WHAT IS BEING ASKED: When you spot the word "Locate" in a line of the data below, copy that line.

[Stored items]
------------------------------
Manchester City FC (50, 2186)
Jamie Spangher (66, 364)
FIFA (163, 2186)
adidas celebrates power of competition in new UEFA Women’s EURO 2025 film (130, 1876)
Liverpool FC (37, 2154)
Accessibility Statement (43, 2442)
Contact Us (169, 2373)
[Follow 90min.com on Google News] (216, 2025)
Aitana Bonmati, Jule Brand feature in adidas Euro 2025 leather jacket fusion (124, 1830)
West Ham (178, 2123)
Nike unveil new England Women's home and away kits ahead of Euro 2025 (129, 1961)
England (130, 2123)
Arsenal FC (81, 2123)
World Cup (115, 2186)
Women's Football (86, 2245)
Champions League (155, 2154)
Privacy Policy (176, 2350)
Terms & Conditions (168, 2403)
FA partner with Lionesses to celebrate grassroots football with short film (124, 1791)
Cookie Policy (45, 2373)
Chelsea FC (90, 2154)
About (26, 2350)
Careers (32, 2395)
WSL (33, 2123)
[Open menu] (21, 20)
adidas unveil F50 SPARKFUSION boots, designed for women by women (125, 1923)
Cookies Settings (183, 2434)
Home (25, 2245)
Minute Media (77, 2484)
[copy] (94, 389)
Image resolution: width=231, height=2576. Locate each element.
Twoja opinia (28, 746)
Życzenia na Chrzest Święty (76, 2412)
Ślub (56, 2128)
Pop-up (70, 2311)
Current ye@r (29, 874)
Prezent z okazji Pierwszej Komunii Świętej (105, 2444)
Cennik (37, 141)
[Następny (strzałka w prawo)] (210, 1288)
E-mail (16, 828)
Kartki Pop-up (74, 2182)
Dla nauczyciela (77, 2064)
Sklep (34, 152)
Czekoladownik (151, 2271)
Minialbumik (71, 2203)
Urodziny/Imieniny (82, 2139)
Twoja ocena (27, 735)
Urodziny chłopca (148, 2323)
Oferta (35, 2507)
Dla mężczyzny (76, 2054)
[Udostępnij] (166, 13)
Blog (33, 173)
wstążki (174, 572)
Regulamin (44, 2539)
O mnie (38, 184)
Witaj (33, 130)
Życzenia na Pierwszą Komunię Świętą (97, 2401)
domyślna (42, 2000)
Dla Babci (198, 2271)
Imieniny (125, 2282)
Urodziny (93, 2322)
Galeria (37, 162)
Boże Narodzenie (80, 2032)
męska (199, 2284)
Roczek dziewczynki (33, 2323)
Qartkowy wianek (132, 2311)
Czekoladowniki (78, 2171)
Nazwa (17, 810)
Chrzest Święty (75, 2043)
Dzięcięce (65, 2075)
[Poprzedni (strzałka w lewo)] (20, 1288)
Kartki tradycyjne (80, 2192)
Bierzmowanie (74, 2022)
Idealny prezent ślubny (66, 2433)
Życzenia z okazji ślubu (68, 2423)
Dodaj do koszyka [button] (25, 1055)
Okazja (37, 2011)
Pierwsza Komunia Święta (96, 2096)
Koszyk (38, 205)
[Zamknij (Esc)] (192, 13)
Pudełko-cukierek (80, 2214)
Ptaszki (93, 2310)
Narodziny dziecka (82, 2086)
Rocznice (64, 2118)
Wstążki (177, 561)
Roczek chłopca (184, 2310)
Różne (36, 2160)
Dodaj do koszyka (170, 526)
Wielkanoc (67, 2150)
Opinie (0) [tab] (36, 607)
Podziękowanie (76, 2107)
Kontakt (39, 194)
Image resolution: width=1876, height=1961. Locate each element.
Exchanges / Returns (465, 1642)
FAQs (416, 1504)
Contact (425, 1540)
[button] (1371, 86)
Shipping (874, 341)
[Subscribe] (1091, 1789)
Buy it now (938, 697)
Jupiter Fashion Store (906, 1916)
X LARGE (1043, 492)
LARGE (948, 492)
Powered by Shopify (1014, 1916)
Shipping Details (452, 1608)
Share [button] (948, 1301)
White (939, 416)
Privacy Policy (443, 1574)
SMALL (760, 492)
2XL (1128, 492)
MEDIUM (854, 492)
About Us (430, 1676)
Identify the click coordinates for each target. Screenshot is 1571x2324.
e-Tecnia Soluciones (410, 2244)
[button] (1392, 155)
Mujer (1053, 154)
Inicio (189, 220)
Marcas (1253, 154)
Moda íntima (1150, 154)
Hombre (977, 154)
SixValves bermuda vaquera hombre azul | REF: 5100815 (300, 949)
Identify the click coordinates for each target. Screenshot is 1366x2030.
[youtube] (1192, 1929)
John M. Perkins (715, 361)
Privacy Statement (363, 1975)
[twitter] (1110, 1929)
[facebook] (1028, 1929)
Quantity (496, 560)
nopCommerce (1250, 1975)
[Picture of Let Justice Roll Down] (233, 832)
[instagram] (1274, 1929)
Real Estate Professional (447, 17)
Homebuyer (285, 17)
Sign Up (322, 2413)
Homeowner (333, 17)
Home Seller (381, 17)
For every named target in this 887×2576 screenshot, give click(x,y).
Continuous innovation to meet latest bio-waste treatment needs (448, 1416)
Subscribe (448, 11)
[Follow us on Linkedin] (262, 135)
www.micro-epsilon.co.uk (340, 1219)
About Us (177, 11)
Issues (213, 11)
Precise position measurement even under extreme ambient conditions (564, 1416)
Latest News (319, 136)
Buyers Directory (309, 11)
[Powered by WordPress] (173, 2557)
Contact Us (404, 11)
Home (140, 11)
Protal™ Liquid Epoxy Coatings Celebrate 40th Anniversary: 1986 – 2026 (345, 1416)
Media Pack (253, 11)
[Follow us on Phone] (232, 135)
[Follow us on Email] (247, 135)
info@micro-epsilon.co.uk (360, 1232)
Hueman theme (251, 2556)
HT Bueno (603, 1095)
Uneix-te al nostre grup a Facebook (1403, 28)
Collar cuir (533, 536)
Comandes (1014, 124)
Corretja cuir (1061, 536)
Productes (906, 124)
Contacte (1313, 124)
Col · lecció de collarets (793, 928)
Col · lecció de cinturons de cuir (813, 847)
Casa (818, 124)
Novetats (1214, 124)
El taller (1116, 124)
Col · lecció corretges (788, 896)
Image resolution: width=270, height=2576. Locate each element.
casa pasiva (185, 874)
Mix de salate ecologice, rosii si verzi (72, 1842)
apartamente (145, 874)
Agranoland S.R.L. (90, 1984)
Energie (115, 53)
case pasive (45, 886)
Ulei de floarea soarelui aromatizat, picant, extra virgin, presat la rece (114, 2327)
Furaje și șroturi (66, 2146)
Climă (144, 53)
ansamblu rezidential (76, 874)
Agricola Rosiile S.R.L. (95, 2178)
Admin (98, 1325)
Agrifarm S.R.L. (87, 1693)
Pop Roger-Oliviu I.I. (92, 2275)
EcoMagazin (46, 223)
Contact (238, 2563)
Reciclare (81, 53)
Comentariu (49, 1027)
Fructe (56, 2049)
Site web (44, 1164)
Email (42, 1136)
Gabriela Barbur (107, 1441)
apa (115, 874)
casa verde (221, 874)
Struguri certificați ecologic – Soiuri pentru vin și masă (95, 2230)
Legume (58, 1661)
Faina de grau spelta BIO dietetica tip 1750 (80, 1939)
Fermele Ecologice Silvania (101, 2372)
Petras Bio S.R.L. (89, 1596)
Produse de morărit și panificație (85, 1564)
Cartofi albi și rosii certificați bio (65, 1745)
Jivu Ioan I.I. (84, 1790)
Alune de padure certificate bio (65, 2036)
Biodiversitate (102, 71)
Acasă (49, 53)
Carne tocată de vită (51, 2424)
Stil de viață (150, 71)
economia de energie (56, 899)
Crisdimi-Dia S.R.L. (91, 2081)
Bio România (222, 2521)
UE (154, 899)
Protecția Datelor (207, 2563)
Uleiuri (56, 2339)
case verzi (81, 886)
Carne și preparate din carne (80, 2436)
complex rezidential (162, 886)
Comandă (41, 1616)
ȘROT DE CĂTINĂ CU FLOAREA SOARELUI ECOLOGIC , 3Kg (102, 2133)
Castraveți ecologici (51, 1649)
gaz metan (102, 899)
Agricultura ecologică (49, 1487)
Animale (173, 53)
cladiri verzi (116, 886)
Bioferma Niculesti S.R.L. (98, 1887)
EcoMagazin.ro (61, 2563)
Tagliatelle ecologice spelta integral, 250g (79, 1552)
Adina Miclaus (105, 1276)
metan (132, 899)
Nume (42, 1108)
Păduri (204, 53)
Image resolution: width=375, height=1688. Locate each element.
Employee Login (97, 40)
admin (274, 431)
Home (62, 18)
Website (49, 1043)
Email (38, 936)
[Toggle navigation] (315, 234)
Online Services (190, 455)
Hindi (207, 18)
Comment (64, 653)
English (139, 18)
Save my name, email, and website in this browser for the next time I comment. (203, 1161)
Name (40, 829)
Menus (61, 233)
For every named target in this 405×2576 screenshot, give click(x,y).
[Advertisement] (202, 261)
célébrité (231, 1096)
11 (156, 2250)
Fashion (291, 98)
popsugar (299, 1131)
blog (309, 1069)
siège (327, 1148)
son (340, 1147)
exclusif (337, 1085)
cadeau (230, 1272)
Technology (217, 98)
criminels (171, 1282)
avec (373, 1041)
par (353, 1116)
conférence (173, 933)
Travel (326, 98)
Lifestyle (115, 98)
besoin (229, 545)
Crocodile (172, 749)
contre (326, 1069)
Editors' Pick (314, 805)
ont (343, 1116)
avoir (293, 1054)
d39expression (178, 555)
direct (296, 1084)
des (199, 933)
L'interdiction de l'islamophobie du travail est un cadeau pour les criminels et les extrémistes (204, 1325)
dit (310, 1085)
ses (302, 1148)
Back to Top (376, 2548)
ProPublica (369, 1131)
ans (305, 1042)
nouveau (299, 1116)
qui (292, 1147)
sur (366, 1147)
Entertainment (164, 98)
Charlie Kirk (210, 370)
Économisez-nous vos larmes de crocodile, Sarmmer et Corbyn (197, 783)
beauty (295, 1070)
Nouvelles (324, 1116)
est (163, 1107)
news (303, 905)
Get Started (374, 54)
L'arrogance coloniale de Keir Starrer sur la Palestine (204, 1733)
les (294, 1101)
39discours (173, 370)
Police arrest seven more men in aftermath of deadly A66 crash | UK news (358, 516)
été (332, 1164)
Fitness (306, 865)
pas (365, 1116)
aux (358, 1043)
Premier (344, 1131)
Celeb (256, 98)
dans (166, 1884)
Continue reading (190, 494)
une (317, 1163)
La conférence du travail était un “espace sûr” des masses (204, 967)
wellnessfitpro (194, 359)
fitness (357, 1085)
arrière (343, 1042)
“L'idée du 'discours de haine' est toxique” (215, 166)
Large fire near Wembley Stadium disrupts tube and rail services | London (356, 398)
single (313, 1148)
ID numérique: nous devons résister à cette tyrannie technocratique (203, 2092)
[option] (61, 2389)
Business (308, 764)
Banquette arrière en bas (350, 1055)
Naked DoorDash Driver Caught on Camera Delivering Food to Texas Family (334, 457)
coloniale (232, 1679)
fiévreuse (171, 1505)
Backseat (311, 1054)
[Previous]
------------------------------
ANSWER BELOW:
Image resolution: width=231, height=2576. Locate each element.
Image resolution: width=1876, height=1961. Locate each element.
Image resolution: width=270, height=2576. Locate each element.
Image resolution: width=375, height=1688. Locate each element.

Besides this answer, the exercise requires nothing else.